* [What is needed]
Up to and including the line containing "You are a computer-use agent. Image", retype each line of the listing below exactly, beginning with the first.

* [Available records]
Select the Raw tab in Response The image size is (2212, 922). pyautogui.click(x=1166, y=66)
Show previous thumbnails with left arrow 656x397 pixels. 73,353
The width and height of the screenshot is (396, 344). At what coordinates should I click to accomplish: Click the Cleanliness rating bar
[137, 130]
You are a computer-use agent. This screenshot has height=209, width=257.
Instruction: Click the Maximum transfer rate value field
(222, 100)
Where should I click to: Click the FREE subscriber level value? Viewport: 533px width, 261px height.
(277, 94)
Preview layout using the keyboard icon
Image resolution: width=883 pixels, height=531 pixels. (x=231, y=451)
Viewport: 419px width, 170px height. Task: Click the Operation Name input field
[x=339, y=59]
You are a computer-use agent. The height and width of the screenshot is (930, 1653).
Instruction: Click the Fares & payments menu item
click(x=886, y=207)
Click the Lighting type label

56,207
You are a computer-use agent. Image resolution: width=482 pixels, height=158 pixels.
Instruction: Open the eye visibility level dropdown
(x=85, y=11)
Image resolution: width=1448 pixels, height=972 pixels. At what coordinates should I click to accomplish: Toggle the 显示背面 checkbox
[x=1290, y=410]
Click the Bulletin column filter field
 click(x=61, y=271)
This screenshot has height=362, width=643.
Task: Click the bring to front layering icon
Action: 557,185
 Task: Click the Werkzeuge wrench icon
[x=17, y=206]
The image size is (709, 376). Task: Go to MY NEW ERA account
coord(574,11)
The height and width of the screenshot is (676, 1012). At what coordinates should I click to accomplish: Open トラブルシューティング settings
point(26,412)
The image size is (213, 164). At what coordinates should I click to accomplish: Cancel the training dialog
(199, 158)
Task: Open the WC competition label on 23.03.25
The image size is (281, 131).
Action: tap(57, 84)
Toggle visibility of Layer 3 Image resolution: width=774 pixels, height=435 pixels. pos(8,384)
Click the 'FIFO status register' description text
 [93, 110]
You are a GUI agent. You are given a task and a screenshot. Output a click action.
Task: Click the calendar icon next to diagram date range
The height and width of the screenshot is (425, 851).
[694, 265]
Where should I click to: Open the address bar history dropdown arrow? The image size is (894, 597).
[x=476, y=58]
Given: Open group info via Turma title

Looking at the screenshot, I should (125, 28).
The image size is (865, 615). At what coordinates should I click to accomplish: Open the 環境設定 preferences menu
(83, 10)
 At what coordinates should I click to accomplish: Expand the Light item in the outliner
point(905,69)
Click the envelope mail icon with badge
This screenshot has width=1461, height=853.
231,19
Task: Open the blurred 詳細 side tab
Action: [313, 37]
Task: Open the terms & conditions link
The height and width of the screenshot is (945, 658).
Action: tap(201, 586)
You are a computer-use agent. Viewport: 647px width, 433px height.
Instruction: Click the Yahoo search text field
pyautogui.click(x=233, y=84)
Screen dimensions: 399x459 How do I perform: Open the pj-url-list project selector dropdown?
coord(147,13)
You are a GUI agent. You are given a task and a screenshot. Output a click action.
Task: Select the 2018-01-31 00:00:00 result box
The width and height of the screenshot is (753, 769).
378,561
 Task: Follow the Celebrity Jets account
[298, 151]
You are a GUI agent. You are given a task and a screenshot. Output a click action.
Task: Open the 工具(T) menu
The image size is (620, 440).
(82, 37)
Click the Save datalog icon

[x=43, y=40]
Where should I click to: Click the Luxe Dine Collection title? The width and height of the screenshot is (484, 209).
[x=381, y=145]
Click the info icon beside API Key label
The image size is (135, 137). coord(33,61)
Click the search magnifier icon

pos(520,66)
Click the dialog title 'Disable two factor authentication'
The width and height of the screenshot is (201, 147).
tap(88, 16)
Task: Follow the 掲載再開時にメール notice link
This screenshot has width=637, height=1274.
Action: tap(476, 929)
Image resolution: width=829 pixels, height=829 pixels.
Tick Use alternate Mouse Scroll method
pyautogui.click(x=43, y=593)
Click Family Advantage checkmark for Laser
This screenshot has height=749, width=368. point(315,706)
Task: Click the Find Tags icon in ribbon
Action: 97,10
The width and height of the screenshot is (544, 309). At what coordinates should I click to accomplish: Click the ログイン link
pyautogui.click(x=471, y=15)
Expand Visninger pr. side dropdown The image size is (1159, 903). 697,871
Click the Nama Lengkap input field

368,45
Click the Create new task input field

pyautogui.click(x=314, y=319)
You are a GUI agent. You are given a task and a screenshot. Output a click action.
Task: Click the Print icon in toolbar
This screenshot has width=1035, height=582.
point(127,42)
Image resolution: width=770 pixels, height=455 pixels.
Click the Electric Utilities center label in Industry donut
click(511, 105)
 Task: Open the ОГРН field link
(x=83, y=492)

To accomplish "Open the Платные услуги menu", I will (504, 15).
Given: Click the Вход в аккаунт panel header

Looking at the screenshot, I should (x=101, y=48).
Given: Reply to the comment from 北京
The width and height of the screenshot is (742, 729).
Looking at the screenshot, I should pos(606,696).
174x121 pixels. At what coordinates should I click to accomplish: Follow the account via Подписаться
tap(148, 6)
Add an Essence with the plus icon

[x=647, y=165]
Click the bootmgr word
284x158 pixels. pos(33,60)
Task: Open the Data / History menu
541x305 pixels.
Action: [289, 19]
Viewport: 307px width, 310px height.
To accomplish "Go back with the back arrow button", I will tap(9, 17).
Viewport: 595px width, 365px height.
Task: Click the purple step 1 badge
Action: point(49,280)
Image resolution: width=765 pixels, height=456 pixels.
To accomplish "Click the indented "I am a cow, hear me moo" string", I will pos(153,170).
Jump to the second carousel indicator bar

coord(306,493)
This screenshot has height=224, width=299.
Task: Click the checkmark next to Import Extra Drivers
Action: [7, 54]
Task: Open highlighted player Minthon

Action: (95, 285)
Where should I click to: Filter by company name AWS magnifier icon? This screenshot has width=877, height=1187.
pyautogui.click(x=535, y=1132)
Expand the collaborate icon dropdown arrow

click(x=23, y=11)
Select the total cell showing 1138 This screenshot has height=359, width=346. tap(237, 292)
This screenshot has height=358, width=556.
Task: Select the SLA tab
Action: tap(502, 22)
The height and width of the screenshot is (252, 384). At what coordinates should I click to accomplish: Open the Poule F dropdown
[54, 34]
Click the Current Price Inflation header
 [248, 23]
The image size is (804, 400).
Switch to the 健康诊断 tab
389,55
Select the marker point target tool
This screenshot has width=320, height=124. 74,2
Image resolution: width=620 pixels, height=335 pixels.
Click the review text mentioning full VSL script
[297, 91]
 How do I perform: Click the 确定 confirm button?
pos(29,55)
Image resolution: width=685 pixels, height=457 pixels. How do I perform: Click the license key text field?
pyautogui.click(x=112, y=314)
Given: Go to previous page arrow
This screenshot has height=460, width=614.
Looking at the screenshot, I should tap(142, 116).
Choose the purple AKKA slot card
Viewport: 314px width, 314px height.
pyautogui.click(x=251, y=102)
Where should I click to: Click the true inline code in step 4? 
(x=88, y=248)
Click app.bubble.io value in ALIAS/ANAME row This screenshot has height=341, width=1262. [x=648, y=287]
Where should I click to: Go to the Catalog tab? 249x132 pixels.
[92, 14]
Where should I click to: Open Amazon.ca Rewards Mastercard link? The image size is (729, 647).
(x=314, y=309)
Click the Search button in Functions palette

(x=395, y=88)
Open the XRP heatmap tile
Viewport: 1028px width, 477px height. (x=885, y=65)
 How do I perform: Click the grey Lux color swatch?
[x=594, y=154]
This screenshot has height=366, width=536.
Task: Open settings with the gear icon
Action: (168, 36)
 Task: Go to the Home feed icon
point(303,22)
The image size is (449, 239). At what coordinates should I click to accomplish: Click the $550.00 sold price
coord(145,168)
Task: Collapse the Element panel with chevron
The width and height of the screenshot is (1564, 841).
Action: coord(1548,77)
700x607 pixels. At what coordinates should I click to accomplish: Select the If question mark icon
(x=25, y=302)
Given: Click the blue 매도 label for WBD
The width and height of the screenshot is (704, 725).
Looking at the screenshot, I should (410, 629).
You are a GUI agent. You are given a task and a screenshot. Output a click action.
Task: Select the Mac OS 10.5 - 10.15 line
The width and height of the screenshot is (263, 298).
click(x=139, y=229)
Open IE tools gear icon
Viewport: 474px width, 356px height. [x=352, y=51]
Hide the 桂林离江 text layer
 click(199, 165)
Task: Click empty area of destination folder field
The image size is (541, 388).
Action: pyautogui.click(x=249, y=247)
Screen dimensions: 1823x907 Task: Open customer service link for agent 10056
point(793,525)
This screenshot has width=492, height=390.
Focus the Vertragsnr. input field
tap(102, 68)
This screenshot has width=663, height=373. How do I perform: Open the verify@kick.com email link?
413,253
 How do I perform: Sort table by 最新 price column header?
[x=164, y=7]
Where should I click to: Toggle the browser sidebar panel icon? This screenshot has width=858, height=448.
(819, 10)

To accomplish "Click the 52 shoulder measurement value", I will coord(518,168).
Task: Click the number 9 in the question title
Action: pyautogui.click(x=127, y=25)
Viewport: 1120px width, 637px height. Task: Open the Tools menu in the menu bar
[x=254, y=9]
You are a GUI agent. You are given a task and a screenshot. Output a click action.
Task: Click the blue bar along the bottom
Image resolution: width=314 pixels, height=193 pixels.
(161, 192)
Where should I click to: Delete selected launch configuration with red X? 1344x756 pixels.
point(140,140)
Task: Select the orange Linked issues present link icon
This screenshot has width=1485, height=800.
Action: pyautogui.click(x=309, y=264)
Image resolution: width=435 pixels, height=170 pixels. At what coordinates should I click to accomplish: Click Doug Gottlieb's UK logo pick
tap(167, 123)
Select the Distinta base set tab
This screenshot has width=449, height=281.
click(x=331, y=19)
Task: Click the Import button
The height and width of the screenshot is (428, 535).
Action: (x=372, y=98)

* [Task solution]
Select the Raw tab in Response The image size is (2212, 922). pyautogui.click(x=1166, y=66)
Show previous thumbnails with left arrow 656x397 pixels. 73,353
The width and height of the screenshot is (396, 344). At what coordinates should I click to accomplish: Click the Cleanliness rating bar
[137, 130]
You are a computer-use agent. This screenshot has height=209, width=257.
Instruction: Click the Maximum transfer rate value field
(222, 100)
Where should I click to: Click the FREE subscriber level value? Viewport: 533px width, 261px height.
(277, 94)
Preview layout using the keyboard icon
Image resolution: width=883 pixels, height=531 pixels. (x=231, y=451)
Viewport: 419px width, 170px height. Task: Click the Operation Name input field
[x=339, y=59]
You are a computer-use agent. The height and width of the screenshot is (930, 1653).
Instruction: Click the Fares & payments menu item
click(x=886, y=207)
Click the Lighting type label

56,207
You are a computer-use agent. Image resolution: width=482 pixels, height=158 pixels.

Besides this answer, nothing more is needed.